● Task brief: What lines of the data hold the string "Portable"? Copy them all.

● Exercise material:
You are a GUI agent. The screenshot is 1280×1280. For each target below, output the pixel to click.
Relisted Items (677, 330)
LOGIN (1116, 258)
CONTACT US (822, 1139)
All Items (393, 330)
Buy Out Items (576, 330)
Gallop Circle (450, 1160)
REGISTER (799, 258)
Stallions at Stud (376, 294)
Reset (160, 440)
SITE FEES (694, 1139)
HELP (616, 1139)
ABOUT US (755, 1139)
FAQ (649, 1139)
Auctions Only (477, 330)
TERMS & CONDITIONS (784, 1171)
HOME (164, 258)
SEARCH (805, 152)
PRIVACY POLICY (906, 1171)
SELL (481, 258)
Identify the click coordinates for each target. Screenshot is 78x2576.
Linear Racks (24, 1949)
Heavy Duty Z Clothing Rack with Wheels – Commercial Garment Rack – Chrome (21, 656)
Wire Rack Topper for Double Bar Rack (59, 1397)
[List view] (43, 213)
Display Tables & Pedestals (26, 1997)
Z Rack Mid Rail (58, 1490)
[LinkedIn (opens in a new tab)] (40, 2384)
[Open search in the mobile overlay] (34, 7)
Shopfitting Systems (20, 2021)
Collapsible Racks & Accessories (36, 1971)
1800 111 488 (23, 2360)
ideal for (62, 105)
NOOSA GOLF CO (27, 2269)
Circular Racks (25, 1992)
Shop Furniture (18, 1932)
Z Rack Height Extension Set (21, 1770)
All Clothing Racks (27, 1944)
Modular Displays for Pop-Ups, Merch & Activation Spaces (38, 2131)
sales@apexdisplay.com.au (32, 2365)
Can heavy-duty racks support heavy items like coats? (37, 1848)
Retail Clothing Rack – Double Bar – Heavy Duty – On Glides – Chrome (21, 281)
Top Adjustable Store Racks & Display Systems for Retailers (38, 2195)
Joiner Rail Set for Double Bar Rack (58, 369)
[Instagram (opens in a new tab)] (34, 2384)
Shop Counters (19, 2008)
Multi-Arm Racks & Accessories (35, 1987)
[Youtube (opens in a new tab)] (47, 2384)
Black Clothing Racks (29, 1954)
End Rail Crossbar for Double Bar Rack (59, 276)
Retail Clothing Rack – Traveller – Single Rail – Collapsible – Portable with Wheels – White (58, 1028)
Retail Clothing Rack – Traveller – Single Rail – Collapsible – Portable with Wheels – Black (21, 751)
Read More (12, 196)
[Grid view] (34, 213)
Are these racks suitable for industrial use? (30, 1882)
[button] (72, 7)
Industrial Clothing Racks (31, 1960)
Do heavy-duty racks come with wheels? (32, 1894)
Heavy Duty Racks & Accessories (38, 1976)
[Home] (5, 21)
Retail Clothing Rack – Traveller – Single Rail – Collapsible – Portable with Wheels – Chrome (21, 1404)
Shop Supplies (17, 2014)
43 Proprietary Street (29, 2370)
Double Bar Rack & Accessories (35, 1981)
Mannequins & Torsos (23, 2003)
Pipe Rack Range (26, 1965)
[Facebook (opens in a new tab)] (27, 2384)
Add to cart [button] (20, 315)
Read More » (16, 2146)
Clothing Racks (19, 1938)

● Result for this task:
Retail Clothing Rack – Traveller – Single Rail – Collapsible – Portable with Wheels – White (58, 1028)
Retail Clothing Rack – Traveller – Single Rail – Collapsible – Portable with Wheels – Black (21, 751)
Retail Clothing Rack – Traveller – Single Rail – Collapsible – Portable with Wheels – Chrome (21, 1404)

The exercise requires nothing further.